Non à la disparition des bureaux
Après cinq semaines de télétravail, Gunnar Jonsson, journaliste de Dagens Nyheter, constate combien son environnement professionnel lui manque :
«Un éditorialiste ne peut pas toujours faire la différence entre son temps libre et son travail - les nouvelles tombent tout au long de la journée. Je pense malgré tout que le travail doit rester le travail, la maison la maison. Impossible de se passer du groupe - les autres rédacteurs. ... Les forums électroniques ont leurs limites et j'ai fait suffisamment de vidéoconférences pour savoir que le contact direct est préférable. Il est plus pratique d'être à proximité de ses collègues ou de ses supérieurs. Il faut nous adapter. La transition numérique offre de nombreuses possibilités. Mais j'espère vraiment que le coronavirus ne tuera pas mon bureau. Car il me manque.»

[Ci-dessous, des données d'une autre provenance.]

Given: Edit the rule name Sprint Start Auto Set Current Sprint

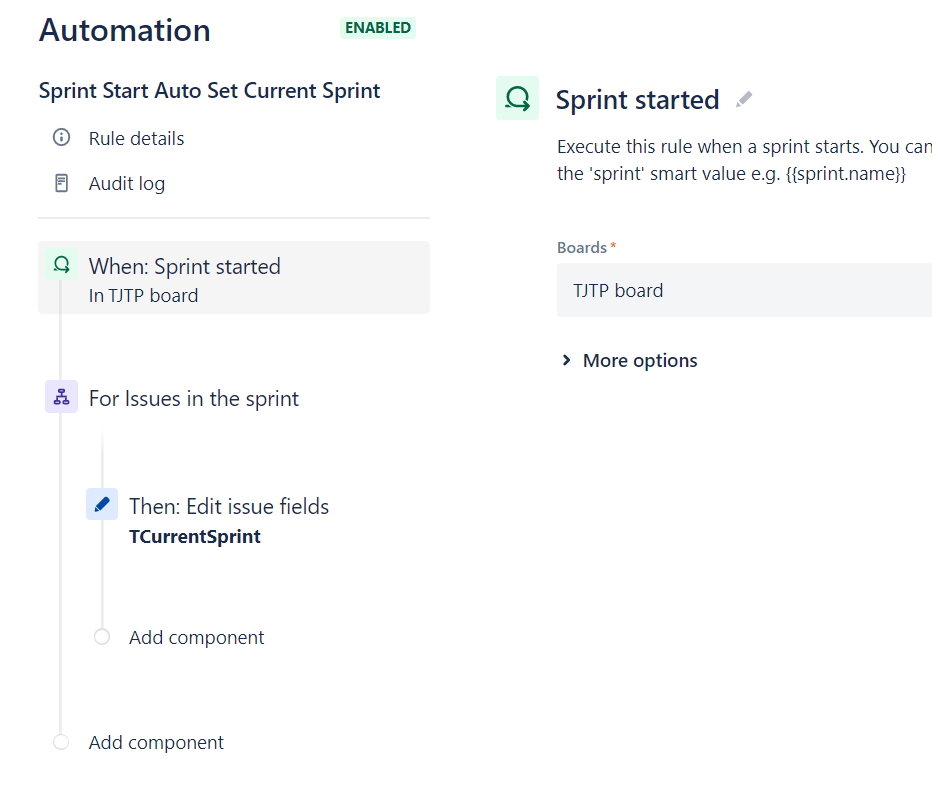Looking at the screenshot, I should pyautogui.click(x=209, y=90).
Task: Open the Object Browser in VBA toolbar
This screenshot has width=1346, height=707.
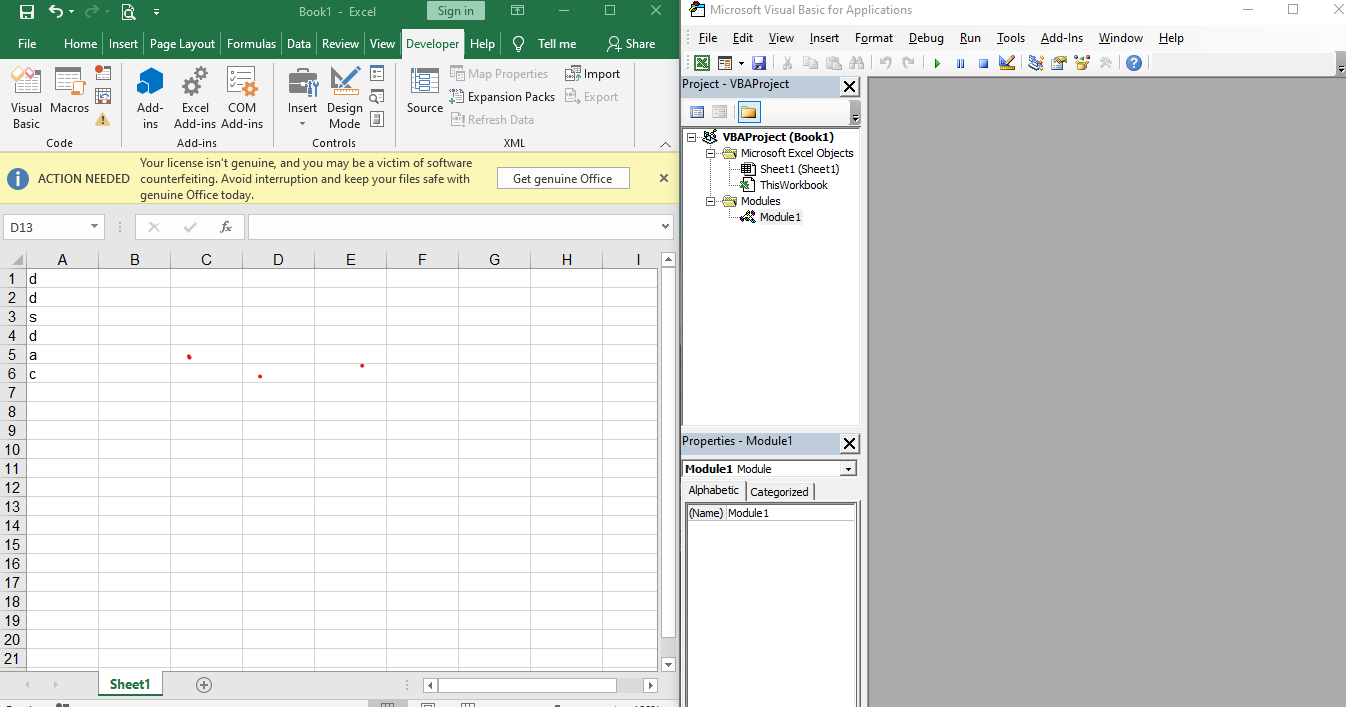Action: point(1082,63)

Le travail pourrait envahir la vie privée
Le sens du travail est remis en cause par la crise du coronavirus, croit savoir Protagon :
«Il est certain que la pandémie a considérablement accéléré la transition de l'humanité vers un mode de vie dans lequel (presque) toutes les tâches peuvent être effectuées de chez soi. L'avènement de la 5G renforcera cette tendance et la généralisera pour de nombreuses professions. Le concept de 'travail' évoluera, de même que le concept de temps libre et personnel, sur une planète avec une atmosphère plus propre. La question clé sera la suivante : quand on travaille de chez soi, accepte-t-on que sa vie personnelle soit dominée par le travail ?»

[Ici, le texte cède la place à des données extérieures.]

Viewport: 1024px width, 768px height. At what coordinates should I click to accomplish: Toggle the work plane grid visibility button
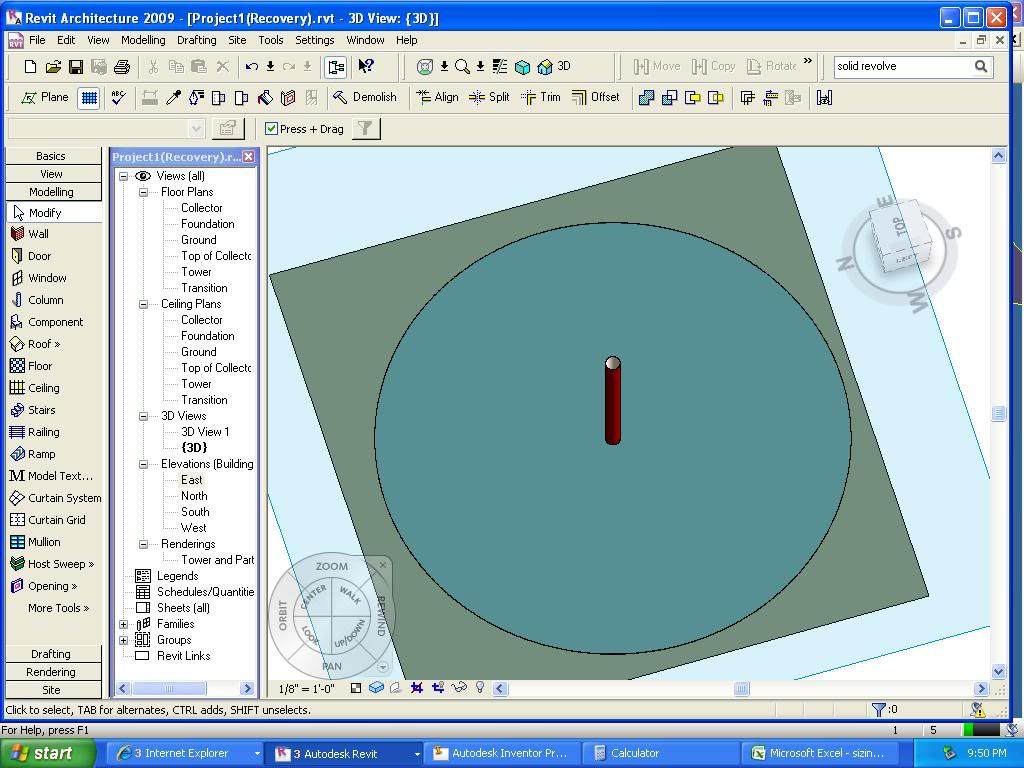[x=89, y=97]
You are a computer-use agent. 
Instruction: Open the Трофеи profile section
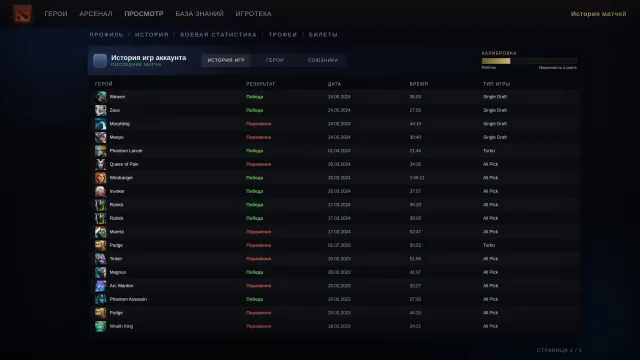click(283, 35)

En finir avec les transports chronophages
Travailler et étudier de chez soi présente de nombreux avantages, explique Irish Examiner :
«Cela signifie qu'un plus grand nombre de personnes peuvent vivre dans des régions où les coûts de la vie sont plus bas, ce qui peut contribuer à changer la donne de la crise de l'immobilier. ... Quand aux déplacements pendulaires quotidiens de plusieurs heures, ce fléau moderne, ils pourraient être abolis, du moins pour certaines catégories de travailleurs. Ceci réduirait notre dépendance au pétrole - louable, compte tenu du réchauffement excessif de notre planète. Les études à la maison pourraient aussi contribuer à ralentir la saturation des villes universitaires, dans lesquelles on ne cesse de construire des logements étudiants. Un plus grand nombre de personnes pourraient ainsi avoir accès à l'enseignement supérieur - même si la question ne se limite pas aux performances universitaires.»

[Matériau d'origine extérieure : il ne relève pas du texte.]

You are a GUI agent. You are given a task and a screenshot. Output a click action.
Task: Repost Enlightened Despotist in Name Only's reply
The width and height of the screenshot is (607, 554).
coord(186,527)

La vanité de la vie d'avant
Le télétravail nous ramène sur terre, juge Tygodnik Powszeczny :
«Tant d'années d'acquis : titres académiques, résultats de ventes, cartes de crédit, listes de publication ; chemises blanches et vestes en laine dans nos penderies, calendriers remplis de rendez-vous et de séminaires. ... Nous sommes nombreux à nous identifier totalement avec les rôles que nous jouons. Nous sommes nombreux à continuer de jouer ces rôles - personne ne nous a privés de nos diplômes ou de nos biographies réussies. Et pourtant, quand on s'assoit dans notre vieux fauteuil en enfilant les pantoufles mordillées par le chien, et que notre femme nous exhorte à aller acheter du lait, ces rôles ont tendance à se fissurer quelque peu. Cela montre la vanité de nos conquêtes et de nos performances.»